» PROBLEM REQUIREMENTS: Reproduce, word for word, the entries from the very start through the line containing "Looking at the screenshot, I should coord(414,189).", including that line.

[Stored entries]
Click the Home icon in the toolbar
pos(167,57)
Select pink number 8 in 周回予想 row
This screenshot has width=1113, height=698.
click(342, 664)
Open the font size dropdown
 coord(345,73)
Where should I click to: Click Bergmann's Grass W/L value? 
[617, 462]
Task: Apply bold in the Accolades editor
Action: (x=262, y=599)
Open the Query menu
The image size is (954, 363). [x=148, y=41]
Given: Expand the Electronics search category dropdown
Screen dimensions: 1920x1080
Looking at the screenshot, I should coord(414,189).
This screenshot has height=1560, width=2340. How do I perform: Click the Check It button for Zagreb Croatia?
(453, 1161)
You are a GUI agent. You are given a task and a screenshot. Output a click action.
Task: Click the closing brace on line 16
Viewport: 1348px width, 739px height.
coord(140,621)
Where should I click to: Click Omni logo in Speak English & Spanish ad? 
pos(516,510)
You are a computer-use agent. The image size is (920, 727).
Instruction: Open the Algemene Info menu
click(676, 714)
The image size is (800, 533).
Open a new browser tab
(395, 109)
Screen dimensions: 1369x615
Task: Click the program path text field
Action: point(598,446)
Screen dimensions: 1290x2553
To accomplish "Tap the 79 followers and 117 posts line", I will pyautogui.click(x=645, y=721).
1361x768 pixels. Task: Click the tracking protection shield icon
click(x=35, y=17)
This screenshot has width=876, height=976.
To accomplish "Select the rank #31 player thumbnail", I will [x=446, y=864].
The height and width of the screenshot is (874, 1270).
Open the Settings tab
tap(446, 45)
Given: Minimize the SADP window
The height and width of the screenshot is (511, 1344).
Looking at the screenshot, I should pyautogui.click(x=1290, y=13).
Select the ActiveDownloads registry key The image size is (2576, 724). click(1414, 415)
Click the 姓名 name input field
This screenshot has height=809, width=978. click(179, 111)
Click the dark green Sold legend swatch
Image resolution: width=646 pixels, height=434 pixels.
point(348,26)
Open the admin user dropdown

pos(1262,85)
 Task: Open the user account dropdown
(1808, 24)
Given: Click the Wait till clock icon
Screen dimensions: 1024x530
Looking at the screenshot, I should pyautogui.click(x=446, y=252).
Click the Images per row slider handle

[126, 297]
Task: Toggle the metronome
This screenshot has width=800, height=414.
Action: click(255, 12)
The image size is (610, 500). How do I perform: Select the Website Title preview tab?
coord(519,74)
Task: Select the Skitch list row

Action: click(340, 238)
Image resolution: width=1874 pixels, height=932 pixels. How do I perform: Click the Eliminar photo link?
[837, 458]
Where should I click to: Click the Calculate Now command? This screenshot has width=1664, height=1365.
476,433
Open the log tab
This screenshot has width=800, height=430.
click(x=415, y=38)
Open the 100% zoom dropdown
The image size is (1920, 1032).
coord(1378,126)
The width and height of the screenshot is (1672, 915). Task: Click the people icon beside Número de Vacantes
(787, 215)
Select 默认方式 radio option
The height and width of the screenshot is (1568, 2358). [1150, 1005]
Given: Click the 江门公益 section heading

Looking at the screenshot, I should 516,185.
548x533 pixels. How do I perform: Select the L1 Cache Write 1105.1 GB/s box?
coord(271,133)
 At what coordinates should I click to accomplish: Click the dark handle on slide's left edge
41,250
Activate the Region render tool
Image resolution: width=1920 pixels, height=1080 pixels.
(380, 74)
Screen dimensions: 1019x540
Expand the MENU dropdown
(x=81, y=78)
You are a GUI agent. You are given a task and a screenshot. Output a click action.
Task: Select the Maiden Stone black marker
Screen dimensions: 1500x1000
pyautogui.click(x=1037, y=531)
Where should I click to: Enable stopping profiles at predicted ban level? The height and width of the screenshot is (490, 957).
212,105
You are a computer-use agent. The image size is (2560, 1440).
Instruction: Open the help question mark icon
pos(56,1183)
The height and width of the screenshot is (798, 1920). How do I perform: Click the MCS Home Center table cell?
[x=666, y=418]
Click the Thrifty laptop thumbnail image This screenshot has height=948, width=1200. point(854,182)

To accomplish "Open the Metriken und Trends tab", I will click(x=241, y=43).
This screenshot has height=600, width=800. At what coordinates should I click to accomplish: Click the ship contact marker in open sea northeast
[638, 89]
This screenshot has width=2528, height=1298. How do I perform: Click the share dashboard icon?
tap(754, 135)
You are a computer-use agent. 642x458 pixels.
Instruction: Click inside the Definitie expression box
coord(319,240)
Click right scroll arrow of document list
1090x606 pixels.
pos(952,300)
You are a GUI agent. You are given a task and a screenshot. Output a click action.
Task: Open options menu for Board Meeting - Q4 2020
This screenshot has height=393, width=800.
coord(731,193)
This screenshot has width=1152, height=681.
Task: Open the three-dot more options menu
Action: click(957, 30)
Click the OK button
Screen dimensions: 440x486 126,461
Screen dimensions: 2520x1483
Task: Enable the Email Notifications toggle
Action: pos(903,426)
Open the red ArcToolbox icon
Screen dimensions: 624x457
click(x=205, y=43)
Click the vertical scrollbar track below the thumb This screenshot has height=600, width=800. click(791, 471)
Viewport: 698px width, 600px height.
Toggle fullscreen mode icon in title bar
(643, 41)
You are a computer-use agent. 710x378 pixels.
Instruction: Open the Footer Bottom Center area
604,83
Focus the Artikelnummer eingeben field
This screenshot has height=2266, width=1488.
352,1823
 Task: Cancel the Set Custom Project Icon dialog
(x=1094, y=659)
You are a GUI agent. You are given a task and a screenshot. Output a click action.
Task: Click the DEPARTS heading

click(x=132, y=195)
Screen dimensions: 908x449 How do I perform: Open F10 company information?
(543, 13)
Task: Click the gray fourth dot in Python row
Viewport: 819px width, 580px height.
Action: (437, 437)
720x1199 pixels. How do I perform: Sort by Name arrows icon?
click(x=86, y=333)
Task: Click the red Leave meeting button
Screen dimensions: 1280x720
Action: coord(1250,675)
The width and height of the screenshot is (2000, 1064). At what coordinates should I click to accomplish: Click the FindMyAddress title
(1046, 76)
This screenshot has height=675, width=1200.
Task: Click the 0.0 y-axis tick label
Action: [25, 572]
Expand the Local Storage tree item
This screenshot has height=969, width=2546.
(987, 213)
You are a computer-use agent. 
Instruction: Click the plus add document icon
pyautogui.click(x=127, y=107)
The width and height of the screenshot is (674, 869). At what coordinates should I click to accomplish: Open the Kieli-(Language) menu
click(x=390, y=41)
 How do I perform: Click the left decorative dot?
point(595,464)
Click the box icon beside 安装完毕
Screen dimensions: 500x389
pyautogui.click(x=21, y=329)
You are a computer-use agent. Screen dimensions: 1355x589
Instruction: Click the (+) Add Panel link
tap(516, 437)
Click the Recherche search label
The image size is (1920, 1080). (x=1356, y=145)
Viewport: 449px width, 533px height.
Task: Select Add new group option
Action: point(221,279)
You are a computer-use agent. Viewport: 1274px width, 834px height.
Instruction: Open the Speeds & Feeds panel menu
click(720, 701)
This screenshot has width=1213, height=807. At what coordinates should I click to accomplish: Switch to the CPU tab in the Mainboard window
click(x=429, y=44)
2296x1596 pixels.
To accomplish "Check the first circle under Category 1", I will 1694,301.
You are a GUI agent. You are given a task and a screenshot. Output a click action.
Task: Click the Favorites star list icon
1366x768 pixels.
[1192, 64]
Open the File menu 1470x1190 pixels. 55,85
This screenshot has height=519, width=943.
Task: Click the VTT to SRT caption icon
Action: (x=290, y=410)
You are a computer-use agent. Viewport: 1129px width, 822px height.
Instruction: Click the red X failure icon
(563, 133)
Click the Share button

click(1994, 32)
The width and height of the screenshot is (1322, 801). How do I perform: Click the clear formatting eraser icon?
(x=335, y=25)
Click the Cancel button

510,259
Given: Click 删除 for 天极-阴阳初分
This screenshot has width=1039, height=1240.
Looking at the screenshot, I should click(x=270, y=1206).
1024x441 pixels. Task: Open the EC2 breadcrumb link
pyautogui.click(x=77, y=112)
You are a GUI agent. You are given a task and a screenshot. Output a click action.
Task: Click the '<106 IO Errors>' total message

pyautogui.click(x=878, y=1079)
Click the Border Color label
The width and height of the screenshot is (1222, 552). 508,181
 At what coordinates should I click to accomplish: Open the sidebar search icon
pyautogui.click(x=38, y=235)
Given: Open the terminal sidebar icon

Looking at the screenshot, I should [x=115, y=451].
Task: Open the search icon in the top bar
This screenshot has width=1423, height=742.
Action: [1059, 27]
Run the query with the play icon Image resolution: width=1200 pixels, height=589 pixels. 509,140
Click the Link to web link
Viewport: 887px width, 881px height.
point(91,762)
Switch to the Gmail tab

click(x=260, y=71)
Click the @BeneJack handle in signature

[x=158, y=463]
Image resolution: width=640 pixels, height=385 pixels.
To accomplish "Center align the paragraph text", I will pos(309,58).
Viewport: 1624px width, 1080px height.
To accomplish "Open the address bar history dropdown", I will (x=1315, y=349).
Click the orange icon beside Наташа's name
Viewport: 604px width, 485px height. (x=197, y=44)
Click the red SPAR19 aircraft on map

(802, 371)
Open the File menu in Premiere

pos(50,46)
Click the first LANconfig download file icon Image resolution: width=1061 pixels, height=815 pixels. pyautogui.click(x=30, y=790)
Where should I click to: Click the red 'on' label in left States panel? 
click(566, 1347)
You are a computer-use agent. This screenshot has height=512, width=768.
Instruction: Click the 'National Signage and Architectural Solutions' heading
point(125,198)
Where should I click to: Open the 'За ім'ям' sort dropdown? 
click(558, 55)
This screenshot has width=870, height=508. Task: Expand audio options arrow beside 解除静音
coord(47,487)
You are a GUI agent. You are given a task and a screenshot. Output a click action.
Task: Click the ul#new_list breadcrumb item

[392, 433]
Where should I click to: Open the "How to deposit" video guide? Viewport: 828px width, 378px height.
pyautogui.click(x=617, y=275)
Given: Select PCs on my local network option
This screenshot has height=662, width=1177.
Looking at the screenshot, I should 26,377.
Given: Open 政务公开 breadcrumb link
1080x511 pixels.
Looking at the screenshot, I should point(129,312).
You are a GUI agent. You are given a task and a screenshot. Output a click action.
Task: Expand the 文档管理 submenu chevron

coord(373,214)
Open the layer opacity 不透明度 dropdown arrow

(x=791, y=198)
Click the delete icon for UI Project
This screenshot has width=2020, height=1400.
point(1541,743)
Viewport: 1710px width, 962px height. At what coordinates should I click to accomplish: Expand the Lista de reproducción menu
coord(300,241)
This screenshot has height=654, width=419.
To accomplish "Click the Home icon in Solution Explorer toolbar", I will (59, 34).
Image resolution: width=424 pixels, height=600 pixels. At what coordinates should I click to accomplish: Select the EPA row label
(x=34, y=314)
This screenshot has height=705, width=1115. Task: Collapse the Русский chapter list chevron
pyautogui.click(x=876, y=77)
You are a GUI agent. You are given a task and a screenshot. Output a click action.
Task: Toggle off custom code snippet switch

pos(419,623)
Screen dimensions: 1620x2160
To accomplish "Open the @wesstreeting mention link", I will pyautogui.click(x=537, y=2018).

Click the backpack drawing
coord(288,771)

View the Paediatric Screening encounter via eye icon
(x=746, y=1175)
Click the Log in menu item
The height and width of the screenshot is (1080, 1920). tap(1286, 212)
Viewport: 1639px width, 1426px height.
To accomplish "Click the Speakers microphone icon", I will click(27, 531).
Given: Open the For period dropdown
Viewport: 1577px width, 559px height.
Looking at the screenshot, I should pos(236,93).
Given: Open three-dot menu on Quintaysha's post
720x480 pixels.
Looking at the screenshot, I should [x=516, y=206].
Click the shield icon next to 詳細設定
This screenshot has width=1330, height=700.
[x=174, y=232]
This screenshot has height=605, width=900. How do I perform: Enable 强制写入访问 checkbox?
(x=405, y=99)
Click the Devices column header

» RESPONSE:
Click the Home icon in the toolbar
pos(167,57)
Select pink number 8 in 周回予想 row
This screenshot has width=1113, height=698.
click(342, 664)
Open the font size dropdown
 coord(345,73)
Where should I click to: Click Bergmann's Grass W/L value? 
[617, 462]
Task: Apply bold in the Accolades editor
Action: (x=262, y=599)
Open the Query menu
The image size is (954, 363). [x=148, y=41]
Given: Expand the Electronics search category dropdown
Screen dimensions: 1920x1080
Looking at the screenshot, I should coord(414,189).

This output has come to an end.